Tridiagonal Solvers

Omega provides batched solvers for tridiagonal systems of equations. Here, batched means that many systems of the same size need to be solved at the same time. Typically, this is because one system needs to be solved per ocean column. In addition to providing solvers for general tridiagonal systems, specialized solvers for diffusion-type systems with better stability properties are available. To obtain portable performance, different solution algorithms are utilized on CPUs and GPUs. The solvers implement the same user interface for CPUs and GPUs, so users should be able to ignore which algorithm is used.
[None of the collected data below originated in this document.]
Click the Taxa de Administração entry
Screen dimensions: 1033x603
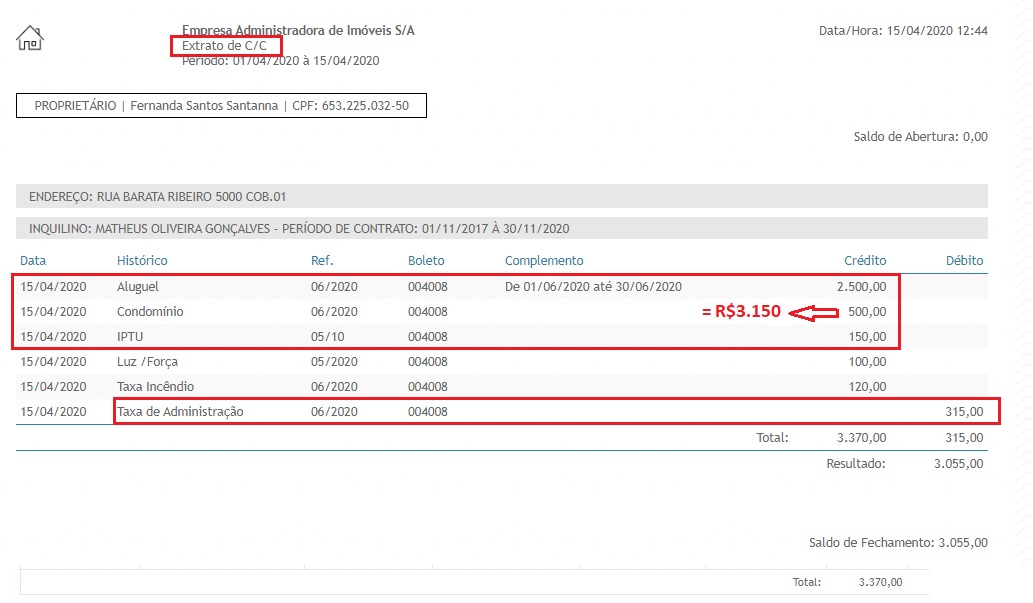(180, 412)

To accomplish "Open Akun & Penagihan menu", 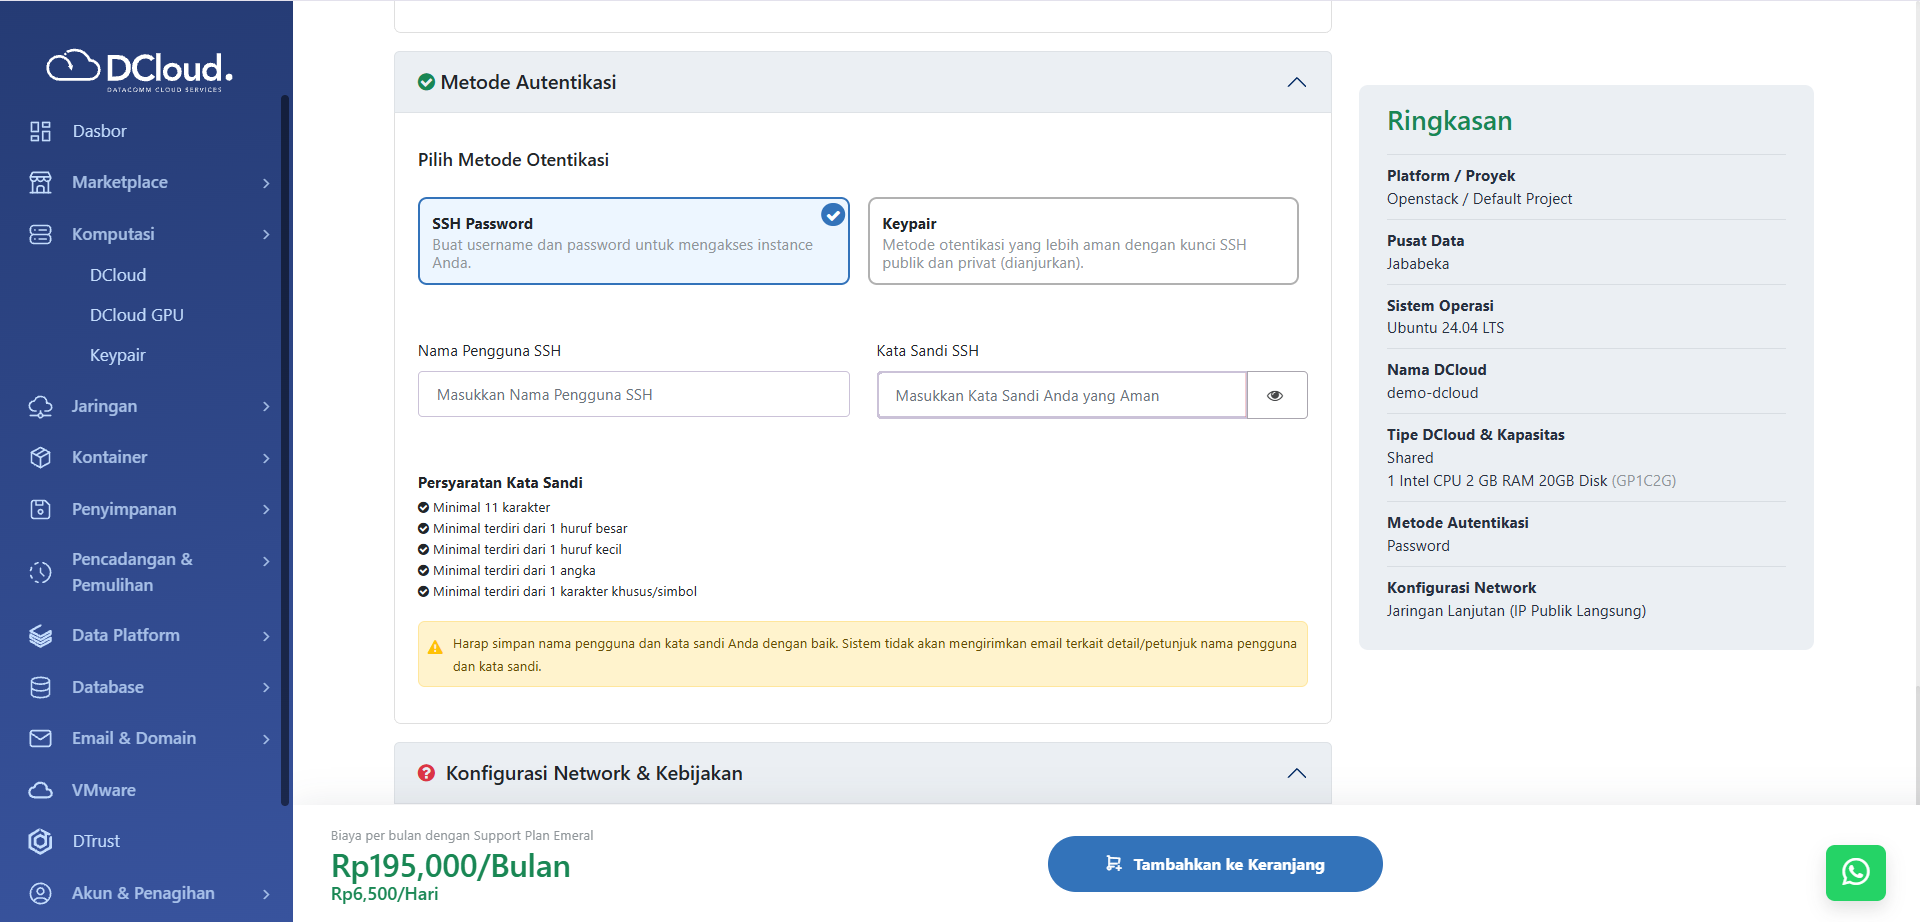I will tap(143, 893).
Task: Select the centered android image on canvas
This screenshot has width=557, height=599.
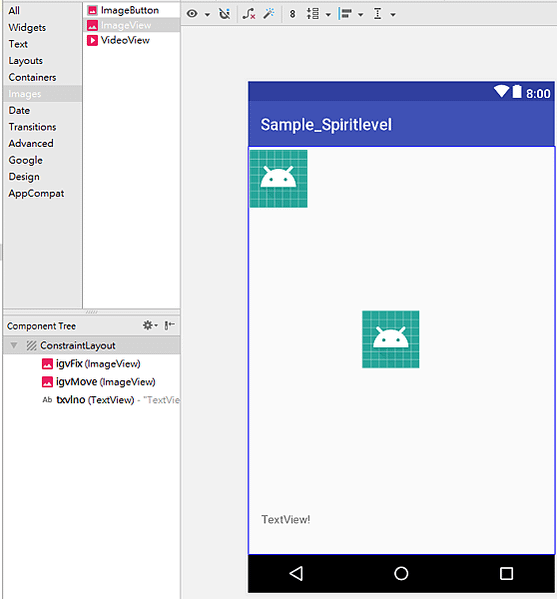Action: pos(390,339)
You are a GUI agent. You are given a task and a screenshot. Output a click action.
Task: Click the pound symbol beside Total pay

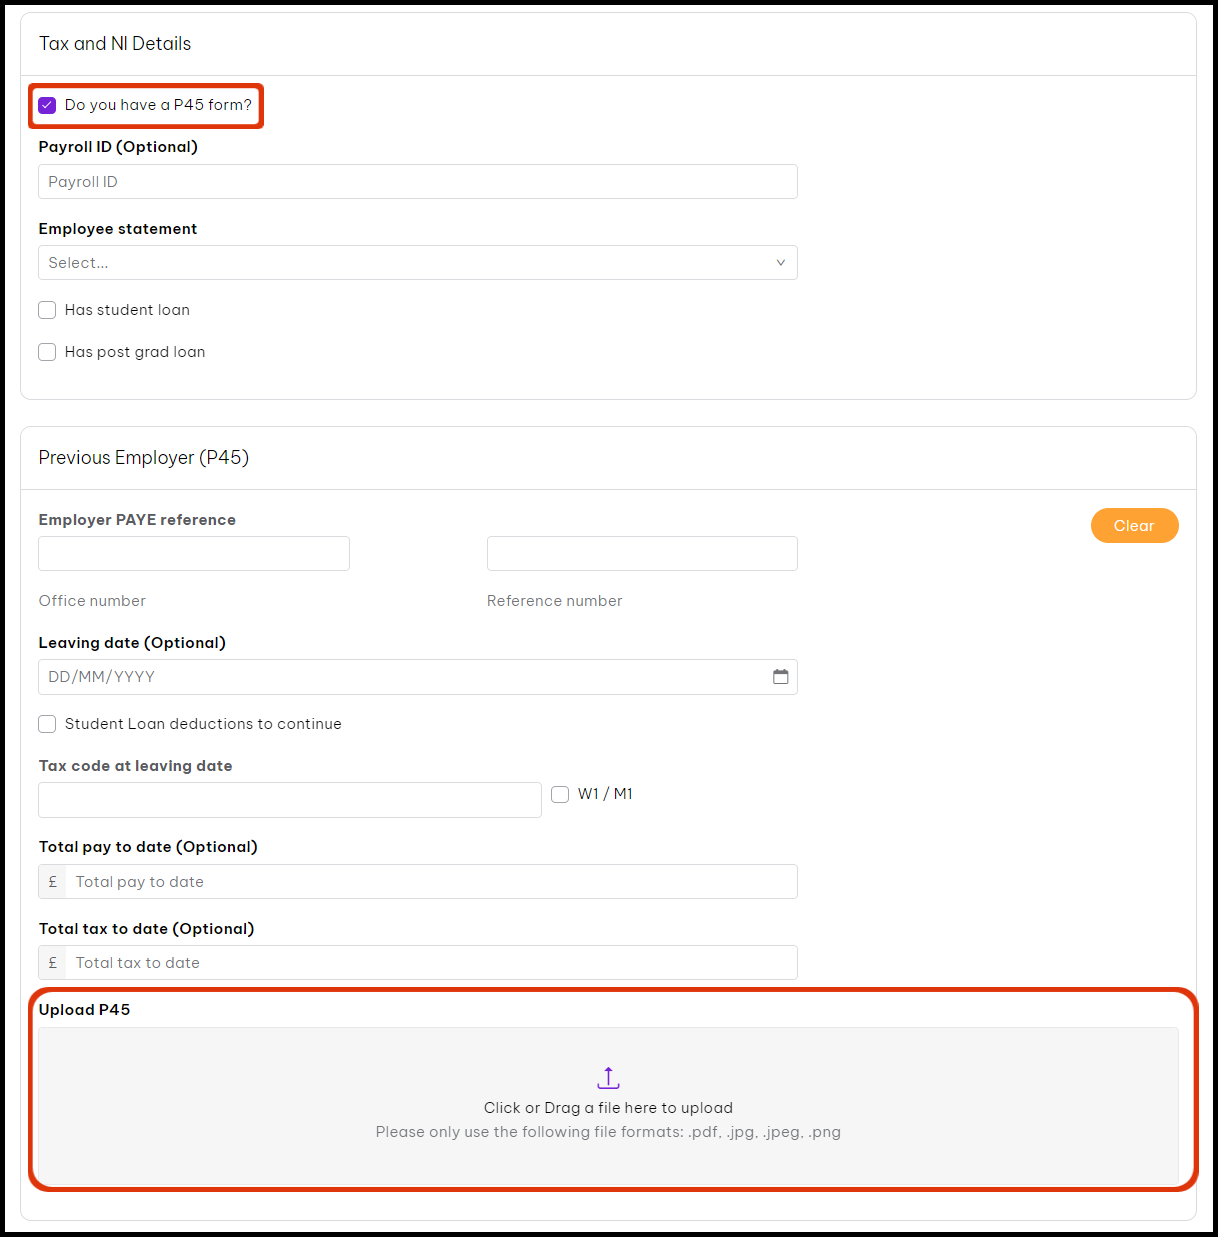pos(53,882)
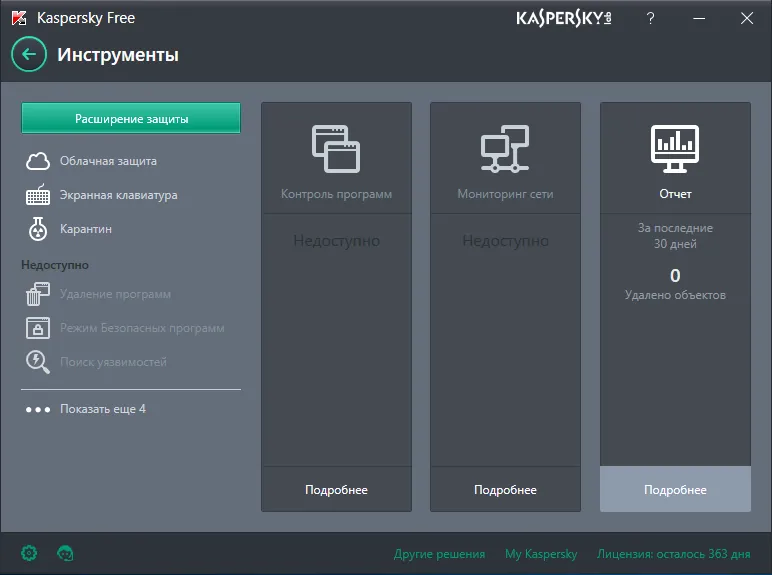This screenshot has width=772, height=575.
Task: Click Подробнее under Отчет
Action: (x=675, y=489)
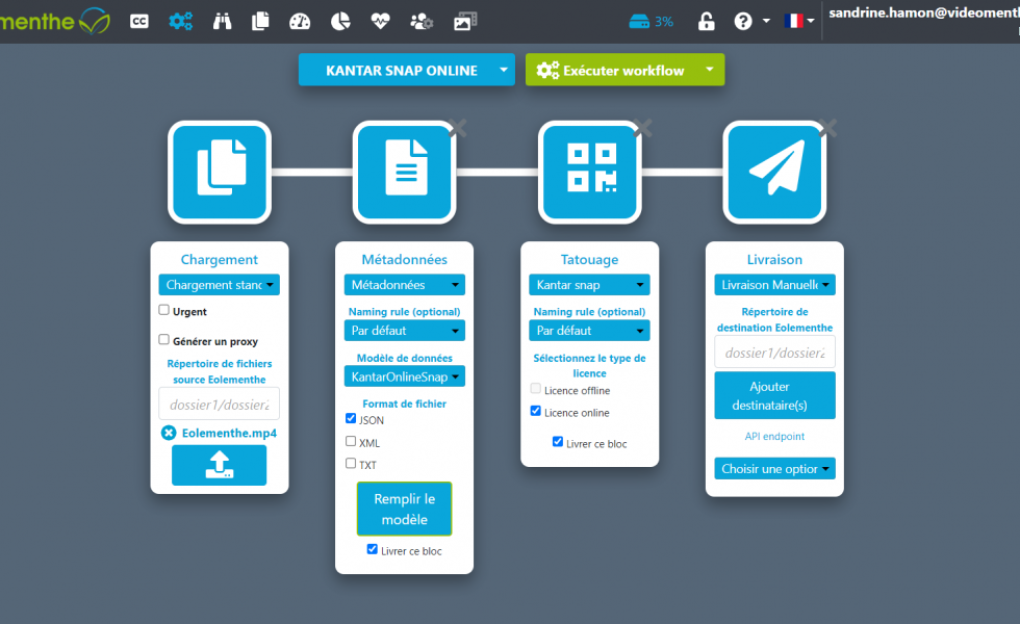
Task: Enable the Urgent checkbox
Action: tap(165, 311)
Two type aliases are provided that resolve to the optimal solver for a given architecture:

TriDiagSolver for general systems
TriDiagDiffSolver for diffusion-type systems

Representations of tridiagonal systems

General tridiagonal system

A general tridiagonal system is represented by three vectors DL, D, DU, representing the lower, main, and upper diagonal, respectively, and a right-hand-side vector X

\[ (DL)_i Y_{i - 1} + D_i Y_i + (DU)_i Y_{i + 1} = X_i. \]

Diffusion-type tridiagonal system

A diffusion-type system is represented by two vectors G and H, and a right-hand-side vector X. It has the form

\[ -G_{i - 1} Y_{i - 1} + (G_{i - 1} + G_i + H_i) Y_i - G_{i} Y_{i + 1} = X_i. \]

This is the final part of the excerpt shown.